▶ 指示と条件:
文書抜粋のうち、「1:15 一方では、ねたみや」から「ことを知っているからである。」までを、末尾の語句も含めて一字一句違えずに書き写せ。

聖 書:ピリピ人への手紙 第1章12~26節
1:12 さて、兄弟たちよ。わたしの身に起った事が、むしろ福音の前進に役立つようになったことを、あなたがたに知ってもらいたい。
1:13 すなわち、わたしが獄に捕われているのはキリストのためであることが、兵営全体にもそのほかのすべての人々にも明らかになり、
1:14 そして兄弟たちのうち多くの者は、わたしの入獄によって主にある確信を得、恐れることなく、ますます勇敢に、神の言を語るようになった。
1:15 一方では、ねたみや闘争心からキリストを宣べ伝える者がおり、他方では善意からそうする者がいる。
1:16 後者は、わたしが福音を弁明するために立てられていることを知り、愛の心でキリストを伝え、
1:17 前者は、わたしの入獄の苦しみに更に患難を加えようと思って、純真な心からではなく、党派心からそうしている。
1:18 すると、どうなのか。見えからであるにしても、真実からであるにしても、要するに、伝えられているのはキリストなのだから、わたしはそれを喜んでいるし、また喜ぶであろう。
1:19 なぜなら、あなたがたの祈と、イエス・キリストの霊の助けとによって、この事がついには、わたしの救となることを知っているからである。
1:20 そこで、わたしが切実な思いで待ち望むことは、わたしが、どんなことがあっても恥じることなく、かえって、いつものように今も、大胆に語ることによって、生きるにも死ぬにも、わたしの身によってキリストがあがめられることである。
1:21 わたしにとっては、生きることはキリストであり、死ぬことは益である。
1:22 しかし、肉体において生きていることが、わたしにとっては実り多い働きになるのだとすれば、どちらを選んだらよいか、わたしにはわからない。
1:23 わたしは、これら二つのものの間に板ばさみになっている。わたしの願いを言えば、この世を去ってキリストと共にいることであり、実は、その方がはるかに望ましい。
1:24 しかし、肉体にとどまっていることは、あなたがたのためには、さらに必要である。
1:25 こう確信しているので、わたしは生きながらえて、あなたがた一同のところにとどまり、あなたがたの信仰を進ませ、その喜びを得させようと思う。
1:26 そうなれば、わたしが再びあなたがたのところに行くので、あなたがたはわたしによってキリスト・イエスにある誇を増すことになろう。

ピリピ教会はパウロが第二回宣教旅行でトロアスにいる時に幻の中で「マケドニアに渡って来て、私たちを助けてください」という叫び声を聞き、宣教してできた教会である。牢獄にいるパウロが、彼らの支援への感謝と共に教会を建て上げるための助言を添えて送り届けた手紙が、このピリピ人への手紙である。
1章1~11節では、神が私たちを「聖徒」(異質、取り分けられた)と呼んでくださっていること、パウロがピリピの人々の存在と働きを喜び、彼らが神と親しい交わりを持てるように祈っている姿が描かれている。その続きの言葉から「生きることはキリスト」について、教えられていきたい。

1.こんなはずでは?(12-19)
一生懸命やっているのに、こんなはずでは?と思わずにはおれない困難が、私たちの人生では起こり得る。パウロもそのような状況ではなかったか。福音宣教を命がけでする中で牢獄に入れられ、自由が利かなくなった、しかも、パウロに反感を持ち、ねたみや闘争心を抱いて伝道する者がいた。

▶ データ部分:
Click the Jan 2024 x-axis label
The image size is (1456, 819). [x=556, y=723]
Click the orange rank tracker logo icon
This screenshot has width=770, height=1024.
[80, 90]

▶ 本課題の解答:
1:15 一方では、ねたみや闘争心からキリストを宣べ伝える者がおり、他方では善意からそうする者がいる。
1:16 後者は、わたしが福音を弁明するために立てられていることを知り、愛の心でキリストを伝え、
1:17 前者は、わたしの入獄の苦しみに更に患難を加えようと思って、純真な心からではなく、党派心からそうしている。
1:18 すると、どうなのか。見えからであるにしても、真実からであるにしても、要するに、伝えられているのはキリストなのだから、わたしはそれを喜んでいるし、また喜ぶであろう。
1:19 なぜなら、あなたがたの祈と、イエス・キリストの霊の助けとによって、この事がついには、わたしの救となることを知っているからである。